とんとんみーと遊んでいたら、ラスボスに遭遇!?

@Momo_ar

私のある日

マングローブ林。そこを覗けば、とんとんみーがにぎやかに飛んでいた。


 とんとんみーとは、トビハゼと言われる『陸で生きるハゼ』の方言。

 これが愛嬌溢れて可愛いのだ。

 よく、沖縄など暖かい場所に住むマングローブと言われる木がある。その水辺へ、視線を落とせば沢山のとんとんみーが飛び回っている。

 まるで、パステルホッピングでも乗っているみたいだ。


 そんな彼らと、戯れるのが私の日課。


「よし、今日は煮干しを使って観察しよう!」


 紐にクリップを括り付け、ふやかした煮干しをつければ完成!

 いつも、彼らとこれで遊んでいる。

 餌だと思い、飛びついてくる光景はなんとも愛嬌あふれる姿だ。
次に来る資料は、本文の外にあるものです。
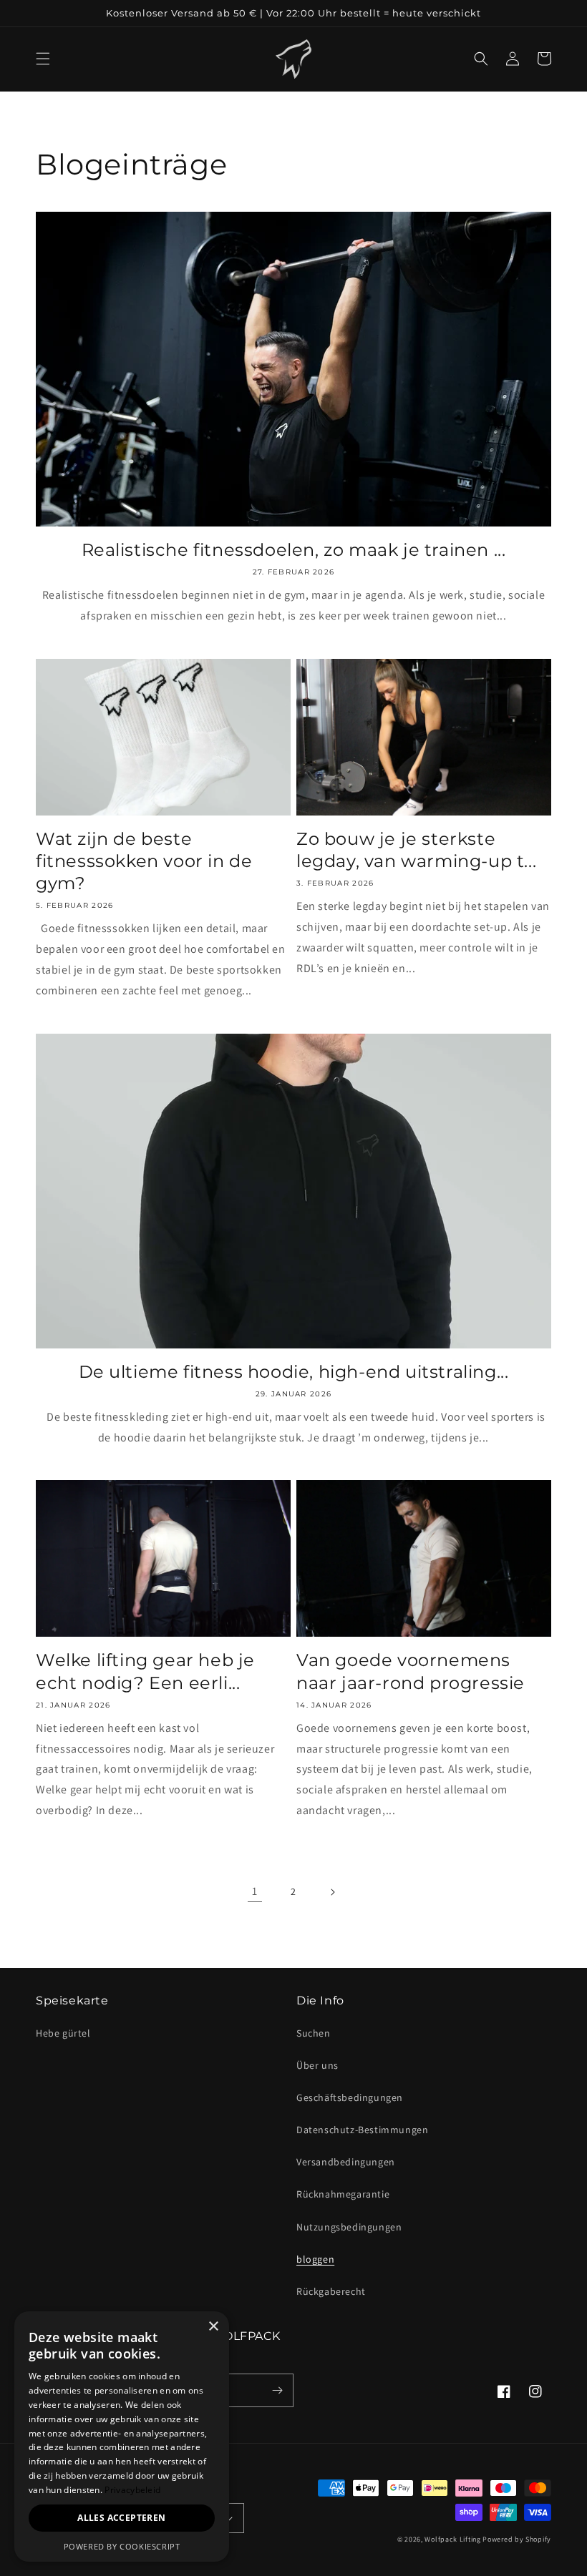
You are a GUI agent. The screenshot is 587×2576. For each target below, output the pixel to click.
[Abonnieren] (277, 2390)
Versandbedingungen (345, 2161)
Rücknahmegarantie (342, 2194)
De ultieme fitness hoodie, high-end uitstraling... (294, 1371)
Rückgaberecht (331, 2291)
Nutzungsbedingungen (349, 2226)
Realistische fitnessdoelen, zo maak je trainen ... (294, 549)
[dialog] (121, 2436)
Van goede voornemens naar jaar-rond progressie (410, 1671)
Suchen (313, 2033)
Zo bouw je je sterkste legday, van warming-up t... (416, 849)
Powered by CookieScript (122, 2546)
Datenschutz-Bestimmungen (362, 2129)
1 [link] (255, 1891)
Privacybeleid (132, 2490)
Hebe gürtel (63, 2033)
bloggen (315, 2259)
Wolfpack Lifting (452, 2539)
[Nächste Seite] (332, 1892)
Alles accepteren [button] (121, 2518)
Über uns (317, 2065)
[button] (43, 58)
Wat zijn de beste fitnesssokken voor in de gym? (144, 860)
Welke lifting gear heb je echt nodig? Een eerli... (145, 1671)
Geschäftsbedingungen (349, 2097)
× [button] (213, 2326)
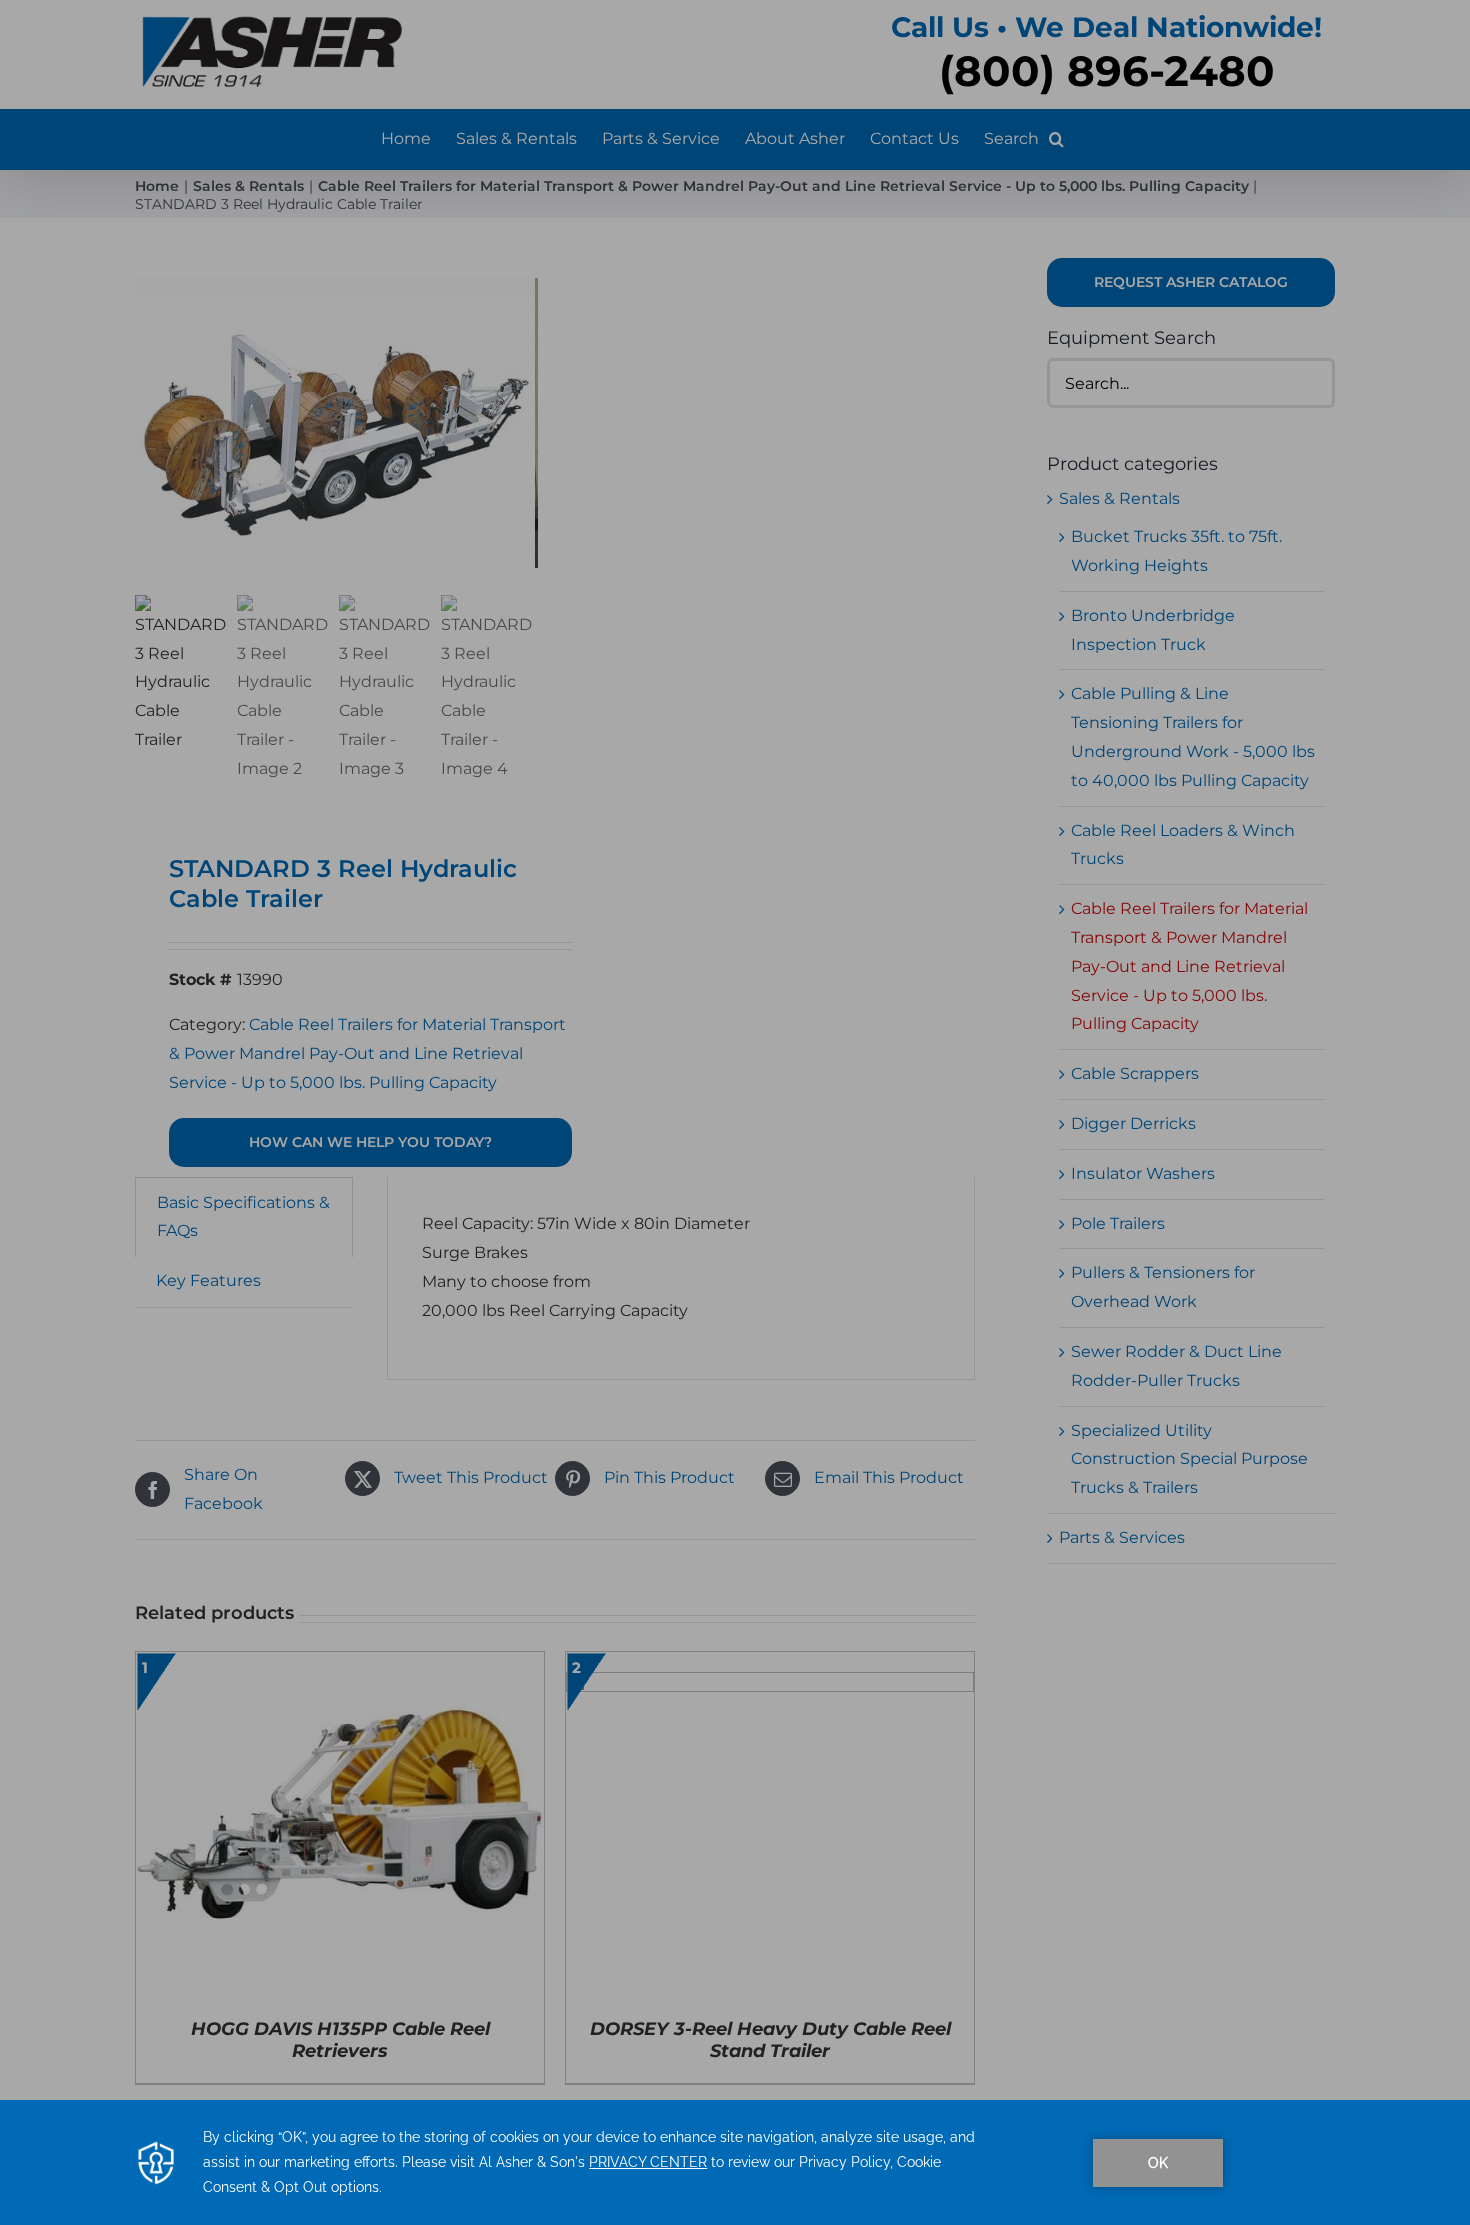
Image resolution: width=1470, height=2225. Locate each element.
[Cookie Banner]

癒し界隈の思考の領域……と言っても、過言ではない。

 ちょこまかと、まるで生きているかのように動かせば・・・


 ――ぱくっ!


 餌のビックウェーブに乗り遅れないよう、次から次へ寄ってくる。

 一生懸命に餌を取ろうとする姿に、疲れた心が癒されていく。

 まさに、幸せ空間。


 また煮干しを落とせば、岩陰からのぞく黒い影が見えた。

 それも、サイズがとんでもなくでかい。

(あ、あれは!?)

 そう、そこにいたのは随分と立派な『マングローブガザミ』だ。


 ノコギリガザミと言われる、ものすごく巨大なガザミ。

 これが非常に美味。

 特に、あの大きな殻の内側に秘められた蟹味噌……口に入れた瞬間に広がる濃厚な旨みは、まさに天と地がひっくりがえる旨さ。

 それが今、目の前に現れたのだ!


「これは……食うしかない!」


 思わぬラスボスに、胸が昂る。

 だが、ここで問題が発生した。

 

 そう、肝心な勇者の剣(タモ網)がないという事実。

 ※正確には、先ほど肝心な剣が海の底へ家出してしまったのだ。


 目の前に現れる最高食材を、ただ眺めるだけ。なんと……虚しい気持ちなのだ! あれを食べたい、欲がさらに膨らんでいく。

(味噌汁にしたら美味いのにな……ちっくしょー!!)

 心の中で叫べば、殺気に気付き慌ててガザミは逃げていってしまった。

 だが、逃げた先はまさかの方向。

 

「あ、待って――そこは!」


 なんと、運が悪いのだろう。

 あのガザミが駆け抜けた方向には、祖父が仕掛けた箱罠。


 ーースッ……ガサ、ガザガザガザ!


 漫画かよ!

 なんと現実は残酷なのだろう。

 察しのいい人なら、わかるだろうが……躊躇なく罠の中へダイブ。もし、ボケ大会でもあれば優勝レベル。

 だが、同情は食欲と共に消え去った。

 

「……あれ、これ食えるのでは?」


 逃した獲物を、思わぬ形で回収できた。


 ありがとうラスボス。出会いに、そして晩飯の味噌汁に感謝。